— Written exercise —
Please write out each of the lines below word for word, with no character changed.

— Records provided —
● ● ● ● ●
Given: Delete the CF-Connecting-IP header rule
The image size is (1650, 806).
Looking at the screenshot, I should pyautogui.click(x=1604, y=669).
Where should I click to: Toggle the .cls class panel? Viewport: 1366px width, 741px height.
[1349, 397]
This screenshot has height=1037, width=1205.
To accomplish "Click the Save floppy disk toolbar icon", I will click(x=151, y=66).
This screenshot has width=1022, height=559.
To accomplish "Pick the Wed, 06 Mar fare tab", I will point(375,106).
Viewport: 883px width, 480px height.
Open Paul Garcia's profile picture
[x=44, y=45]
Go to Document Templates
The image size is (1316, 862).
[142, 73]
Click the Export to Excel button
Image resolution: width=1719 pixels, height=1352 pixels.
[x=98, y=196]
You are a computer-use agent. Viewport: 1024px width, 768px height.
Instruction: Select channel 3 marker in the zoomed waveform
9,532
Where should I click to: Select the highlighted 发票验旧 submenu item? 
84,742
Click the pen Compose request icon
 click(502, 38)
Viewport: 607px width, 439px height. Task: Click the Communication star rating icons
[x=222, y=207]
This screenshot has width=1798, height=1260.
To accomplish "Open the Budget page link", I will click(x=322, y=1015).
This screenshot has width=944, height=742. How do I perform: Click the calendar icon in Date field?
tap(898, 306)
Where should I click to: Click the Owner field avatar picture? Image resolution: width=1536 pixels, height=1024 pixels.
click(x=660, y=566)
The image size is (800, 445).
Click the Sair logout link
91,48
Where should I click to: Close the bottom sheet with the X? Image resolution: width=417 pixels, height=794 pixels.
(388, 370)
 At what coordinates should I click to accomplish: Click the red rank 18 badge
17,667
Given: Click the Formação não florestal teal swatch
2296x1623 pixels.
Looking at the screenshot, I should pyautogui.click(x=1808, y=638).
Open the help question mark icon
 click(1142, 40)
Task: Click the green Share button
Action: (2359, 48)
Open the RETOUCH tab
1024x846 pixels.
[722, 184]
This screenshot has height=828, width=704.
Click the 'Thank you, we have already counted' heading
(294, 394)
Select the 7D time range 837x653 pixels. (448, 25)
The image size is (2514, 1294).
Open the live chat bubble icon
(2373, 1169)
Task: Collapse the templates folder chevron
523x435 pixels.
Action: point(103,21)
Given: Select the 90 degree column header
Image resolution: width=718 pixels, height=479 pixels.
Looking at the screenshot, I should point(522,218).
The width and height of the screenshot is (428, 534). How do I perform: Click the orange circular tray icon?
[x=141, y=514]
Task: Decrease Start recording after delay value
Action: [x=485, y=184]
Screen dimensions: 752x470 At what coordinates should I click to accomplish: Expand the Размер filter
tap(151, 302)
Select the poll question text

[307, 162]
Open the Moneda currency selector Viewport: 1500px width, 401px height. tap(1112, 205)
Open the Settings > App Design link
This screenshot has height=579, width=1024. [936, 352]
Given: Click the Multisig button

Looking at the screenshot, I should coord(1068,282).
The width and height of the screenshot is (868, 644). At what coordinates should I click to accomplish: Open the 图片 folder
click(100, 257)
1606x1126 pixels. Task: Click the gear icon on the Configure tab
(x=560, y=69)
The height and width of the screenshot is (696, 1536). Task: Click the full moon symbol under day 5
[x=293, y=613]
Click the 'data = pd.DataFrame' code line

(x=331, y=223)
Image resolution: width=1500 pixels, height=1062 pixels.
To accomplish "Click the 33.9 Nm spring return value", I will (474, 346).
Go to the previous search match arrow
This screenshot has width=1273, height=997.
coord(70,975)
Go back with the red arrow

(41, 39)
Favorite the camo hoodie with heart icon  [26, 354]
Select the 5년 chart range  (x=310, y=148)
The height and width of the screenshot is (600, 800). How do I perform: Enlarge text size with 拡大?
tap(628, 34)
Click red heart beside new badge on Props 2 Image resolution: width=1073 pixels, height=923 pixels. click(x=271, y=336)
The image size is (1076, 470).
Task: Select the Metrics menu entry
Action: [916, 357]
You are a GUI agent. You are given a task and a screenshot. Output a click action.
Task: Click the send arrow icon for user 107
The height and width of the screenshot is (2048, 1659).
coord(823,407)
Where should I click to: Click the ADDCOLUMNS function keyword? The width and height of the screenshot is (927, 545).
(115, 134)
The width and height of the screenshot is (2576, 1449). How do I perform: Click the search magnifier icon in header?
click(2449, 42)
● ● ● ● ●
— Written response —
Given: Delete the CF-Connecting-IP header rule
The image size is (1650, 806).
Looking at the screenshot, I should pyautogui.click(x=1604, y=669).
Where should I click to: Toggle the .cls class panel? Viewport: 1366px width, 741px height.
[1349, 397]
This screenshot has height=1037, width=1205.
To accomplish "Click the Save floppy disk toolbar icon", I will click(x=151, y=66).
This screenshot has width=1022, height=559.
To accomplish "Pick the Wed, 06 Mar fare tab", I will point(375,106).
Viewport: 883px width, 480px height.
Open Paul Garcia's profile picture
[x=44, y=45]
Go to Document Templates
The image size is (1316, 862).
[142, 73]
Click the Export to Excel button
Image resolution: width=1719 pixels, height=1352 pixels.
[x=98, y=196]
You are a computer-use agent. Viewport: 1024px width, 768px height.
Instruction: Select channel 3 marker in the zoomed waveform
9,532
Where should I click to: Select the highlighted 发票验旧 submenu item? 
84,742
Click the pen Compose request icon
 click(502, 38)
Viewport: 607px width, 439px height. Task: Click the Communication star rating icons
[x=222, y=207]
This screenshot has width=1798, height=1260.
To accomplish "Open the Budget page link", I will click(x=322, y=1015).
This screenshot has width=944, height=742. How do I perform: Click the calendar icon in Date field?
tap(898, 306)
Where should I click to: Click the Owner field avatar picture? Image resolution: width=1536 pixels, height=1024 pixels.
click(x=660, y=566)
The image size is (800, 445).
Click the Sair logout link
91,48
Where should I click to: Close the bottom sheet with the X? Image resolution: width=417 pixels, height=794 pixels.
(388, 370)
 At what coordinates should I click to accomplish: Click the red rank 18 badge
17,667
Given: Click the Formação não florestal teal swatch
2296x1623 pixels.
Looking at the screenshot, I should pyautogui.click(x=1808, y=638).
Open the help question mark icon
 click(1142, 40)
Task: Click the green Share button
Action: (2359, 48)
Open the RETOUCH tab
1024x846 pixels.
[722, 184]
This screenshot has height=828, width=704.
Click the 'Thank you, we have already counted' heading
(294, 394)
Select the 7D time range 837x653 pixels. (448, 25)
The image size is (2514, 1294).
Open the live chat bubble icon
(2373, 1169)
Task: Collapse the templates folder chevron
523x435 pixels.
Action: point(103,21)
Given: Select the 90 degree column header
Image resolution: width=718 pixels, height=479 pixels.
Looking at the screenshot, I should point(522,218).
The width and height of the screenshot is (428, 534). How do I perform: Click the orange circular tray icon?
[x=141, y=514]
Task: Decrease Start recording after delay value
Action: [x=485, y=184]
Screen dimensions: 752x470 At what coordinates should I click to accomplish: Expand the Размер filter
tap(151, 302)
Select the poll question text

[307, 162]
Open the Moneda currency selector Viewport: 1500px width, 401px height. tap(1112, 205)
Open the Settings > App Design link
This screenshot has height=579, width=1024. [936, 352]
Given: Click the Multisig button

Looking at the screenshot, I should coord(1068,282).
The width and height of the screenshot is (868, 644). At what coordinates should I click to accomplish: Open the 图片 folder
click(100, 257)
1606x1126 pixels. Task: Click the gear icon on the Configure tab
(x=560, y=69)
The height and width of the screenshot is (696, 1536). Task: Click the full moon symbol under day 5
[x=293, y=613]
Click the 'data = pd.DataFrame' code line

(x=331, y=223)
Image resolution: width=1500 pixels, height=1062 pixels.
To accomplish "Click the 33.9 Nm spring return value", I will (474, 346).
Go to the previous search match arrow
This screenshot has width=1273, height=997.
coord(70,975)
Go back with the red arrow

(41, 39)
Favorite the camo hoodie with heart icon  [26, 354]
Select the 5년 chart range  (x=310, y=148)
The height and width of the screenshot is (600, 800). How do I perform: Enlarge text size with 拡大?
tap(628, 34)
Click red heart beside new badge on Props 2 Image resolution: width=1073 pixels, height=923 pixels. click(x=271, y=336)
The image size is (1076, 470).
Task: Select the Metrics menu entry
Action: [916, 357]
You are a GUI agent. You are given a task and a screenshot. Output a click action.
Task: Click the send arrow icon for user 107
The height and width of the screenshot is (2048, 1659).
coord(823,407)
Where should I click to: Click the ADDCOLUMNS function keyword? The width and height of the screenshot is (927, 545).
(115, 134)
The width and height of the screenshot is (2576, 1449). How do I perform: Click the search magnifier icon in header?
click(2449, 42)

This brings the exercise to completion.